SOURCE RECORDS =>
※

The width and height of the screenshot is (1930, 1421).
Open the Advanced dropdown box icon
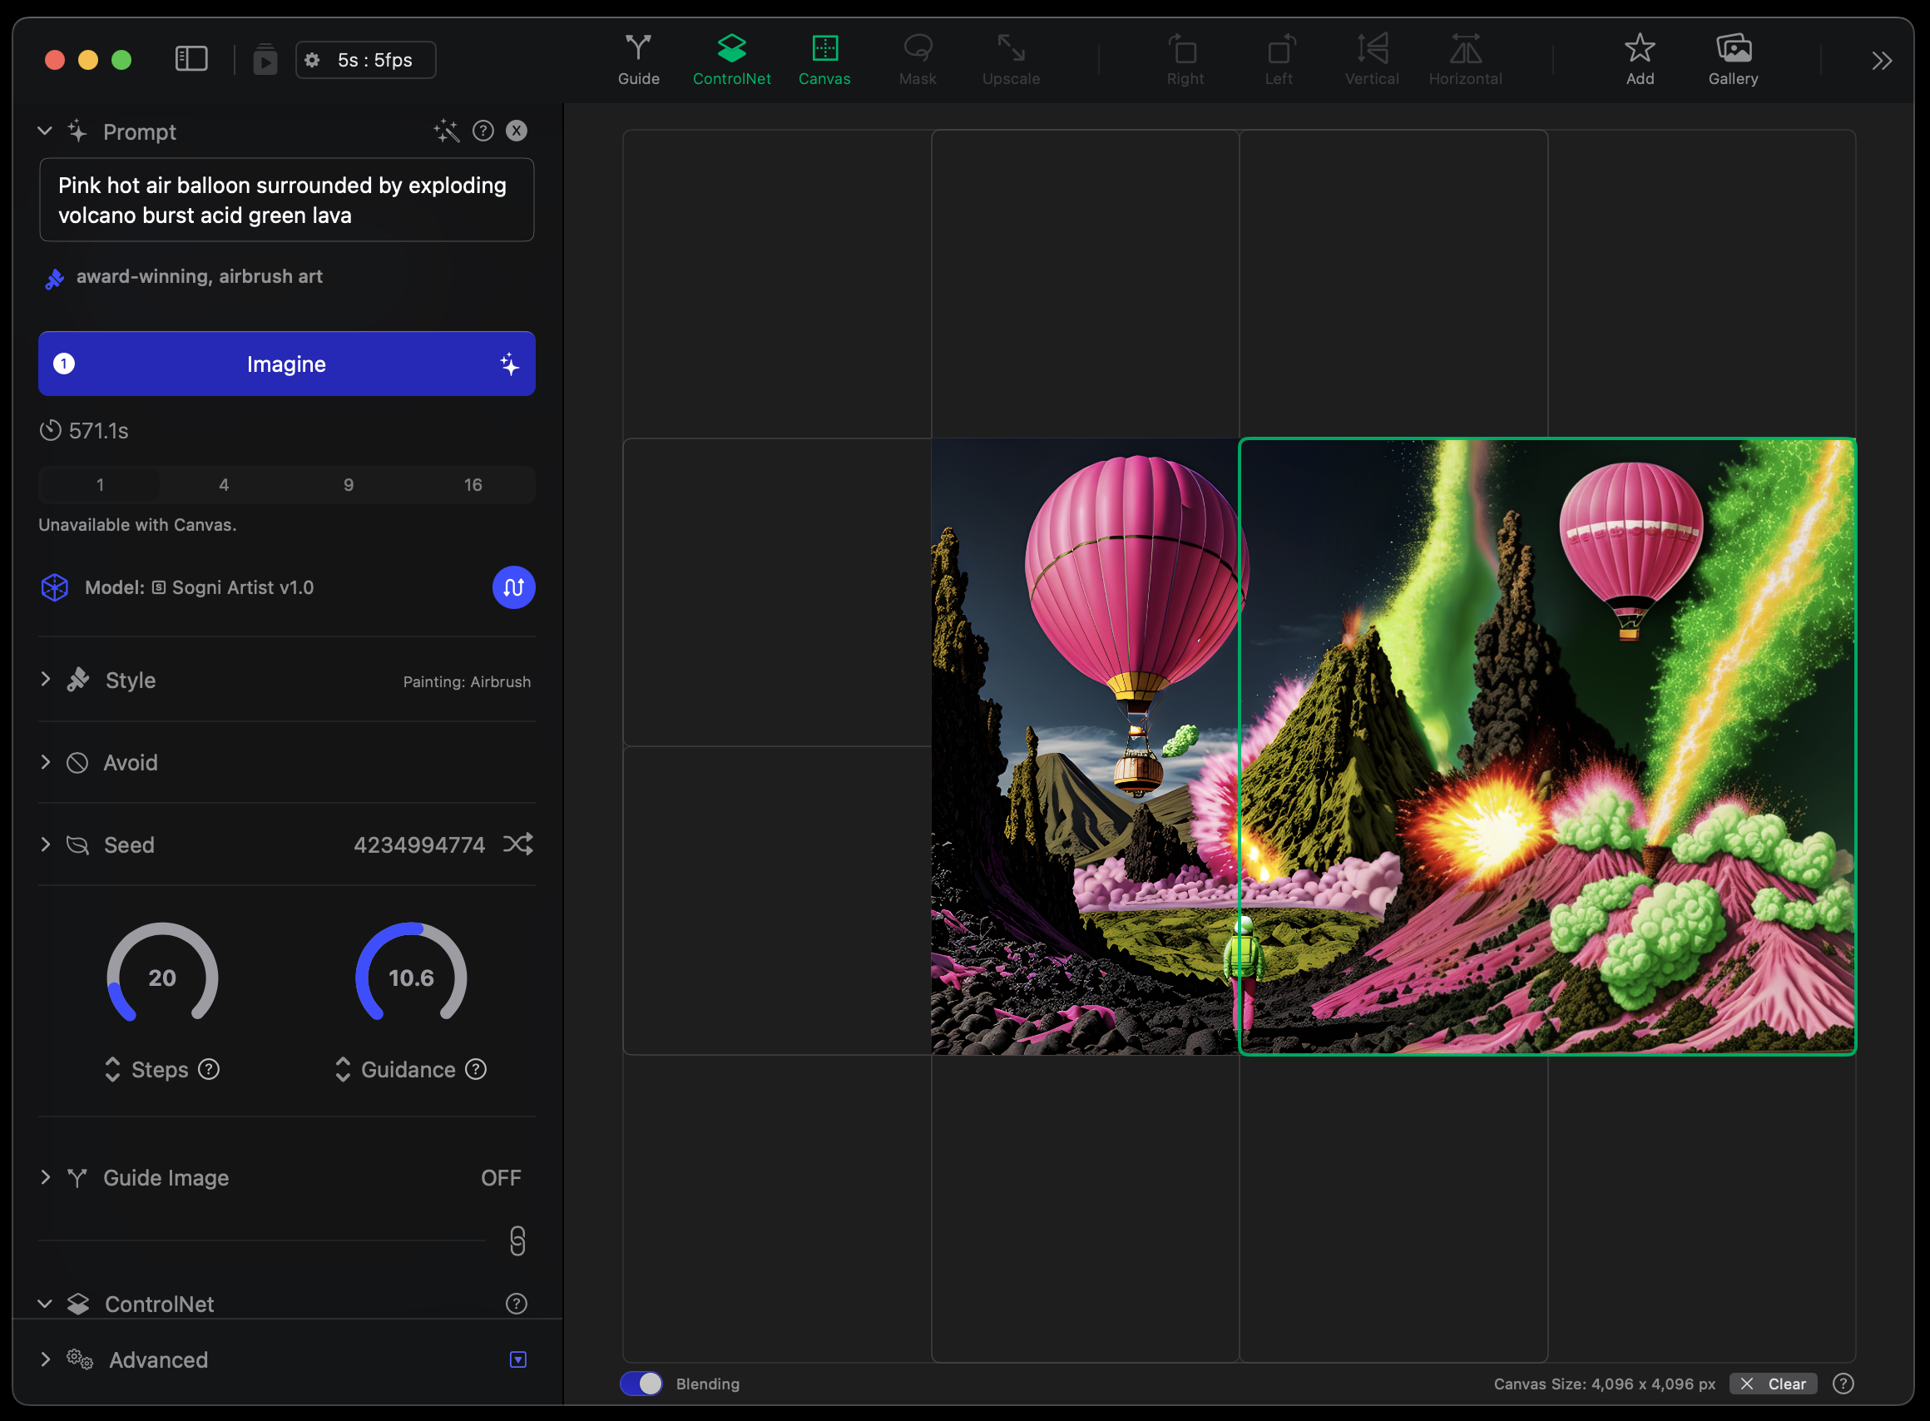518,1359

※

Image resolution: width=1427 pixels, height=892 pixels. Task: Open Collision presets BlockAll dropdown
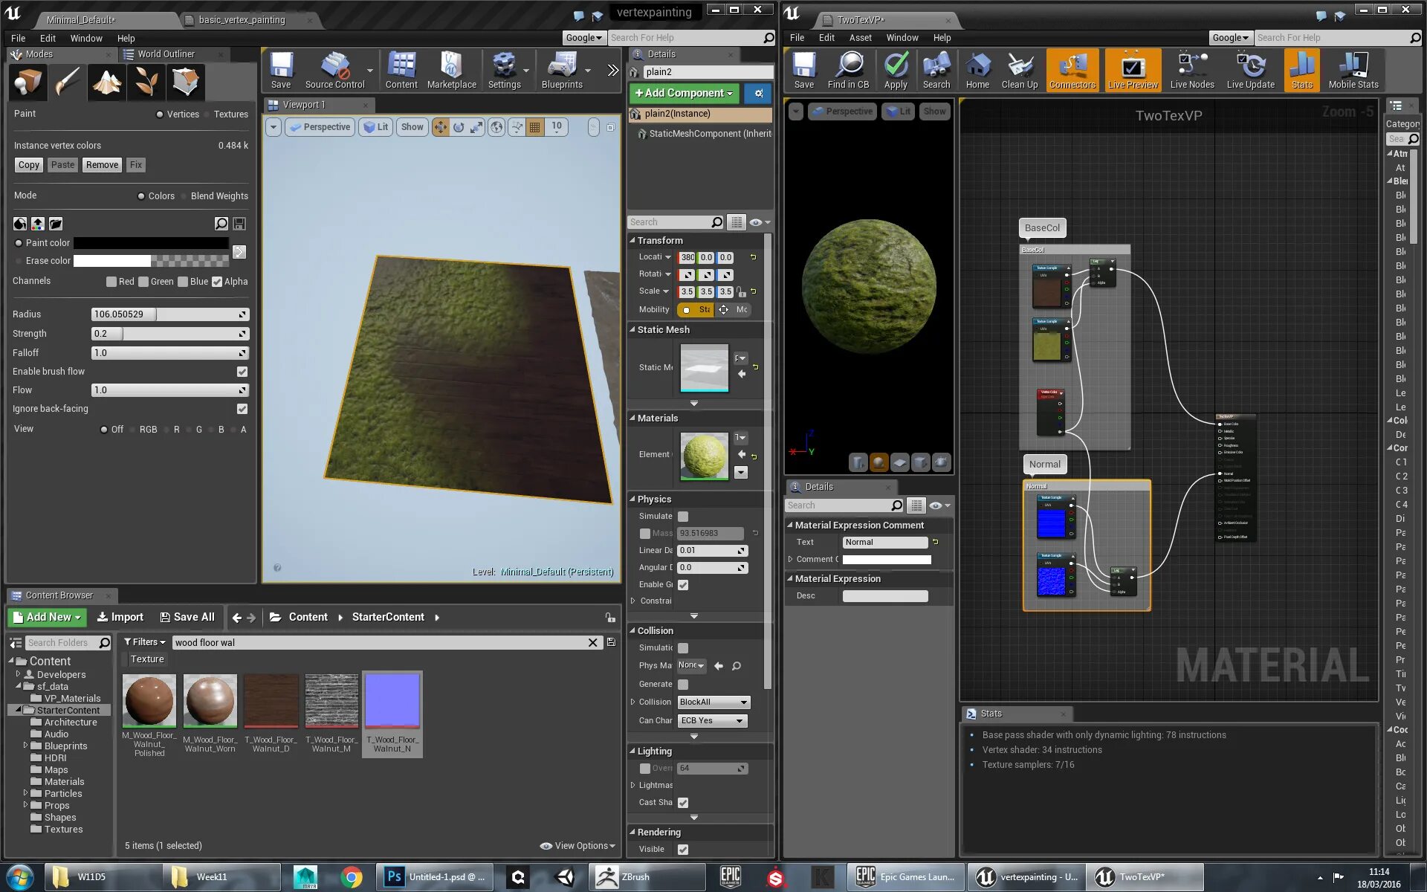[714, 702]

※

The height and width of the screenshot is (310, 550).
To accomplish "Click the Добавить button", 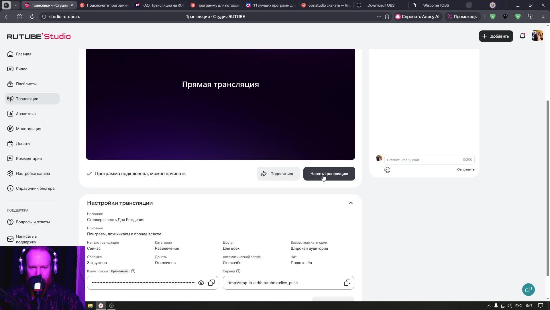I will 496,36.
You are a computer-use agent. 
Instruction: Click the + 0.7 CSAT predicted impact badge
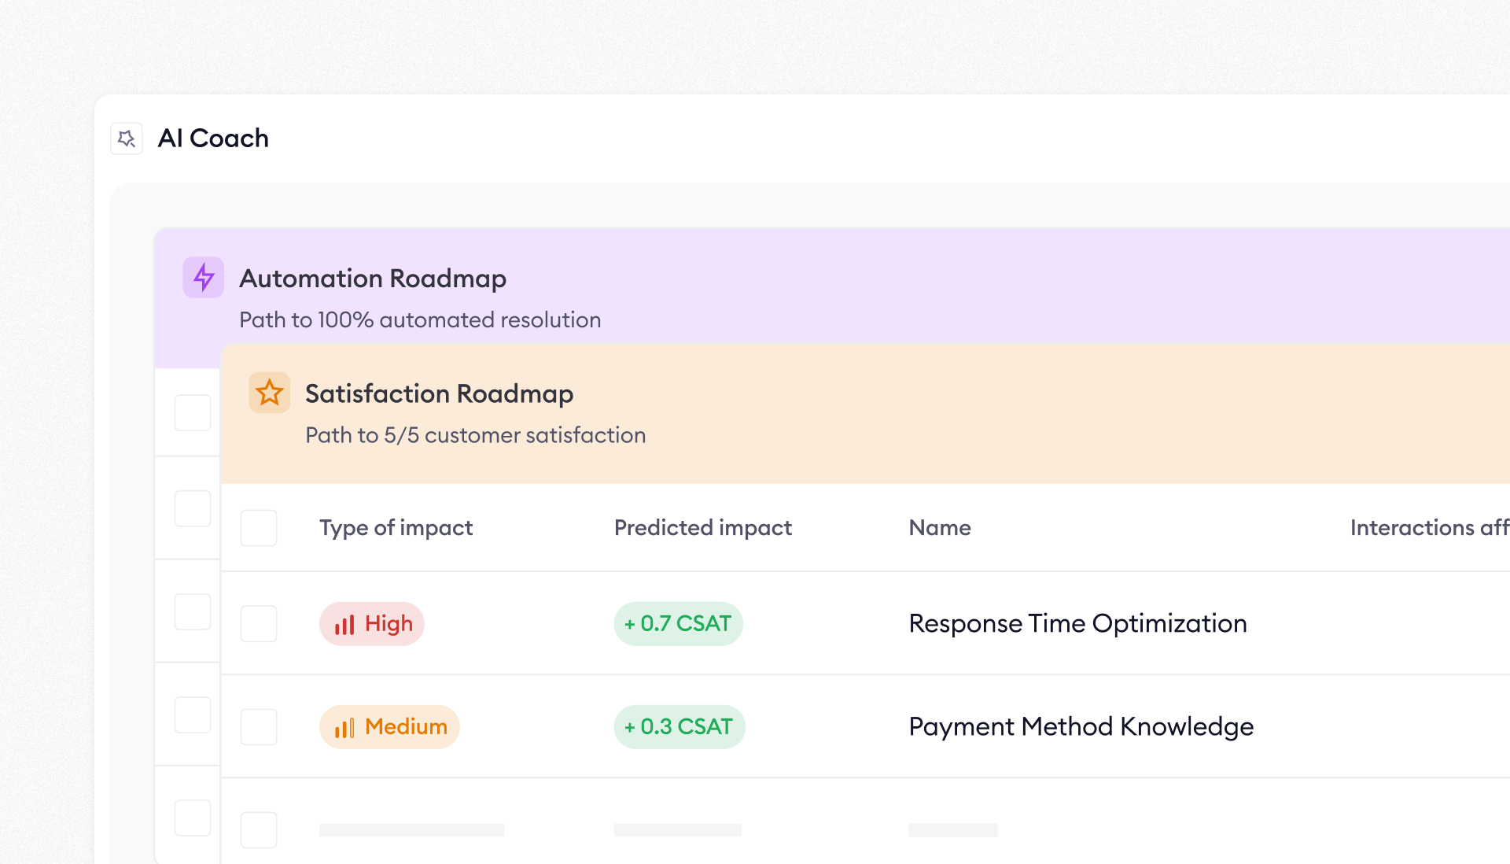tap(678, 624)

※

Show every line from the entries above in which "screenshot" appears.

The width and height of the screenshot is (1930, 1421).
The height and width of the screenshot is (310, 550).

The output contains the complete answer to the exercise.